MCQ (Multiple Choice Question)

A question format presenting one correct answer alongside multiple distractors, requiring students to identify the correct option.

MTSS (Multi-Tiered System of Supports)

A comprehensive framework of evidence-based practices designed to meet the diverse academic and behavioral needs of all students through tiered interventions. Learn more →

P

Pedagogy

The method and practice of teaching, including instructional strategies, learning theories, and educational principles. Incept pedagogy is grounded in 8 core pillars. Learn more →

Pedagogical Value

A dimension assessing how well educational content promotes effective learning, critical thinking, and skill development.

Q

Quality Control (QC)

Systematic evaluation processes ensuring educational content meets defined standards for accuracy, clarity, and pedagogical effectiveness.

TI Question QA

Internal quality assessment across 10 dimensions: correctness, grade_alignment, difficulty_alignment, language_quality, pedagogical_value, explanation_quality, instruction_adherence, format_compliance, query_relevance, and di_compliance. Ideal for general question quality, pedagogical value, format compliance, and DI adherence. Scale: 0-1. Learn more →

R

Reading Question QC

A specialized evaluator focusing on MCQ quality assessment for reading comprehension, including distractor analysis, question clarity, and standards alignment.

» Aim a
Copy the rows word for word, starting at the one containing "Image resolution: width=1408" and continuing through the final row, both ends included. Omit the pictures.

» The records
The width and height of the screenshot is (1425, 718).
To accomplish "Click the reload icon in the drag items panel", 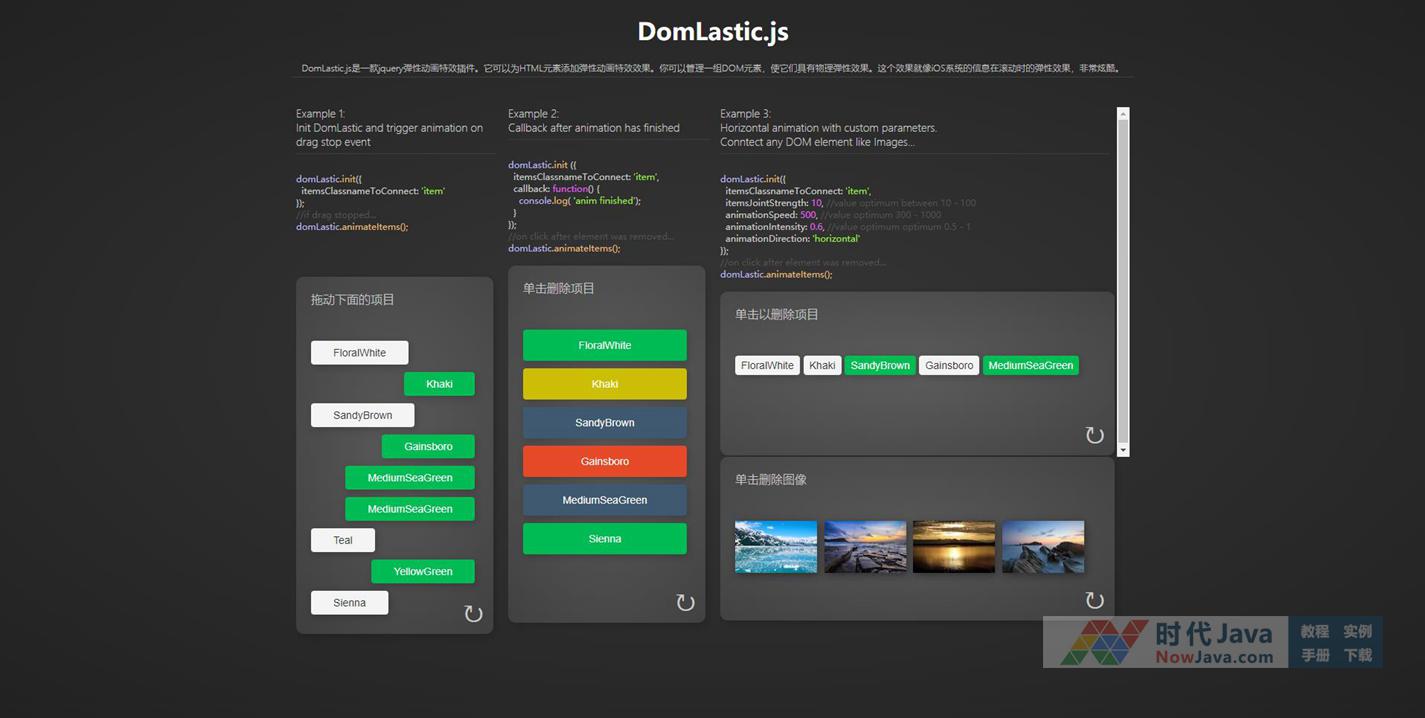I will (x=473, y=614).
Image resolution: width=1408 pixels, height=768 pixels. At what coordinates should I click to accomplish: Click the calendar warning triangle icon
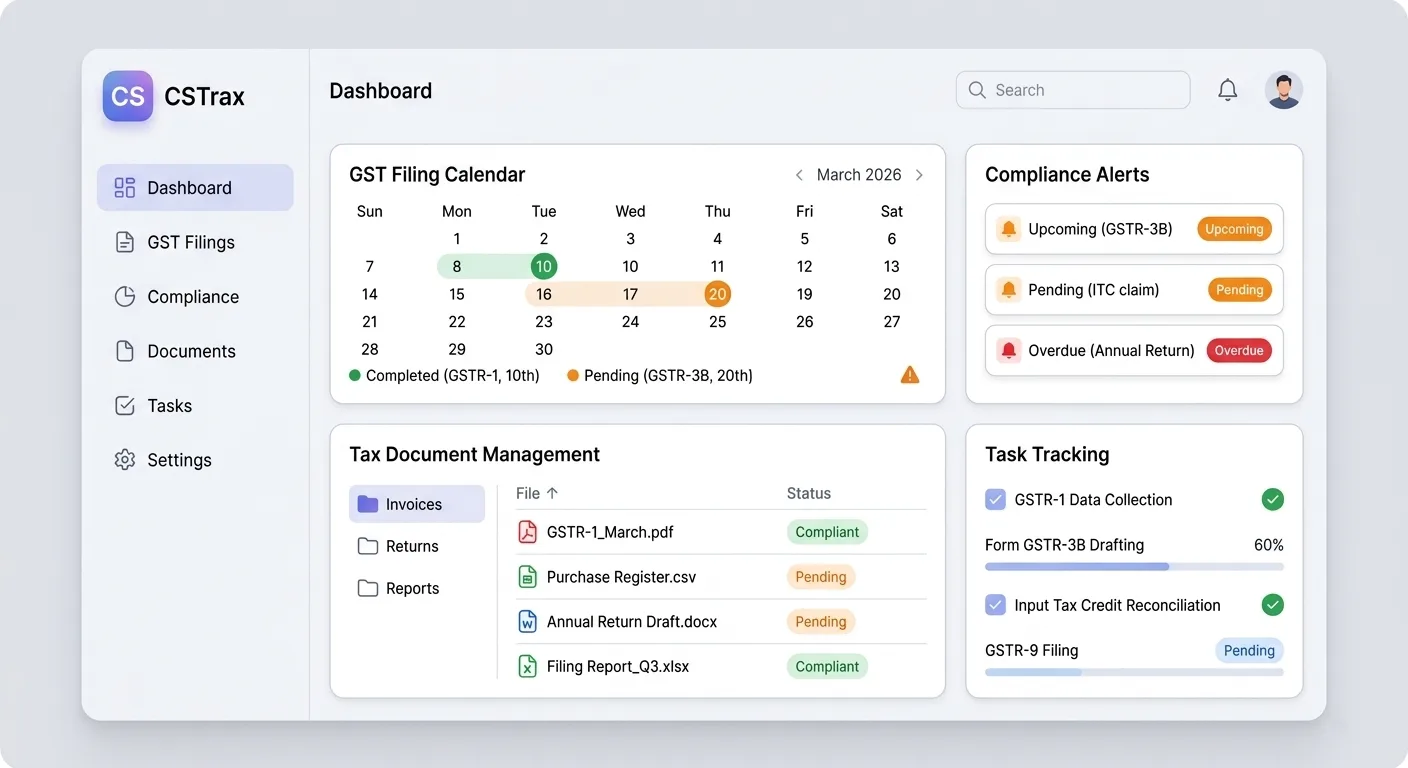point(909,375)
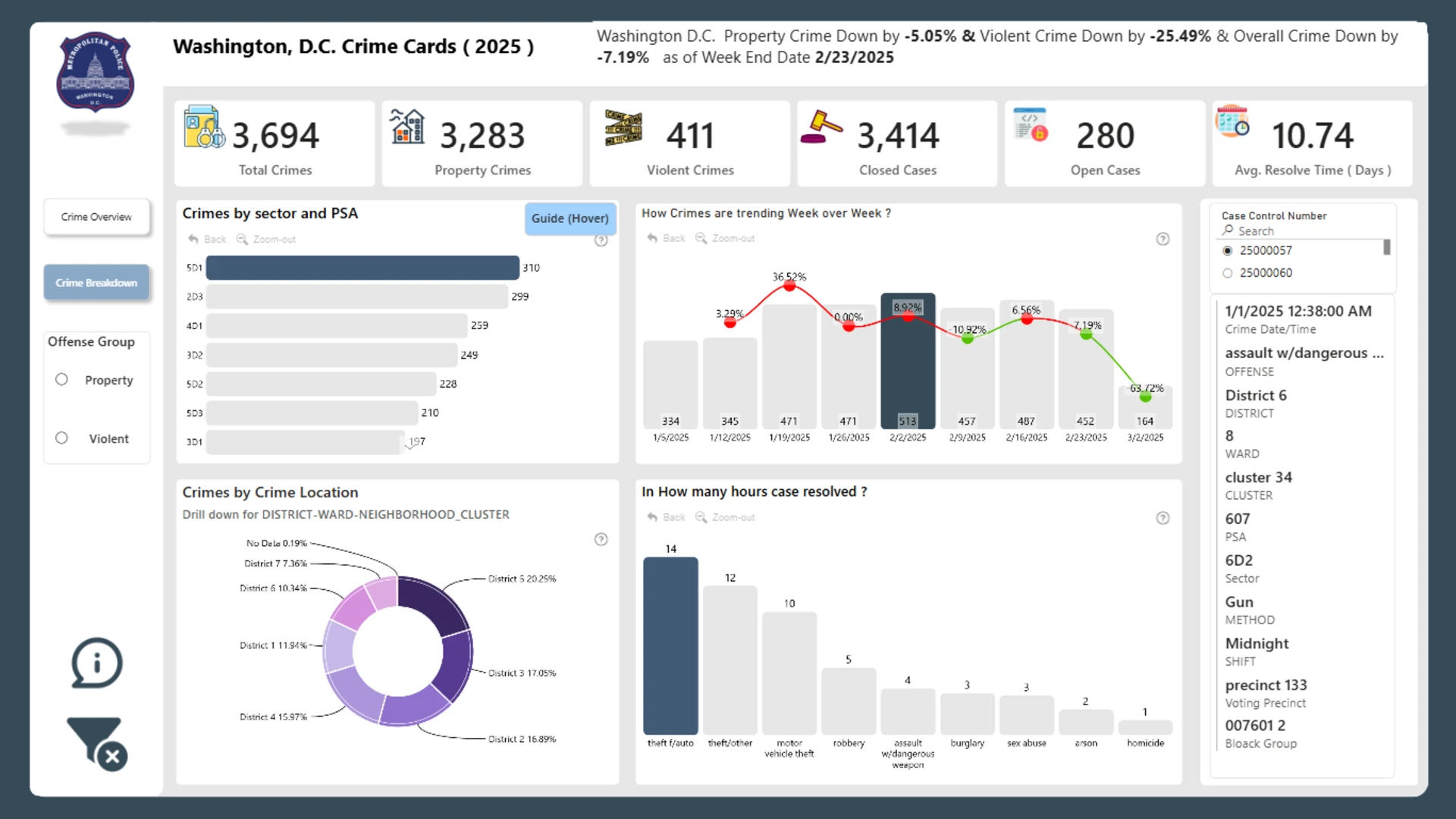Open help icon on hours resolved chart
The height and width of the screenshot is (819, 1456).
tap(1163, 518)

» Aim b
According to the glossary, how many core pillars is Incept pedagogy grounded in?

» Final result a
Image resolution: width=1408 pixels, height=768 pixels. At what coordinates should I click to accomplish: Click the calendar warning triangle icon
point(909,375)
Open help icon on hours resolved chart
The height and width of the screenshot is (819, 1456).
tap(1163, 518)

» Final result b
Eight.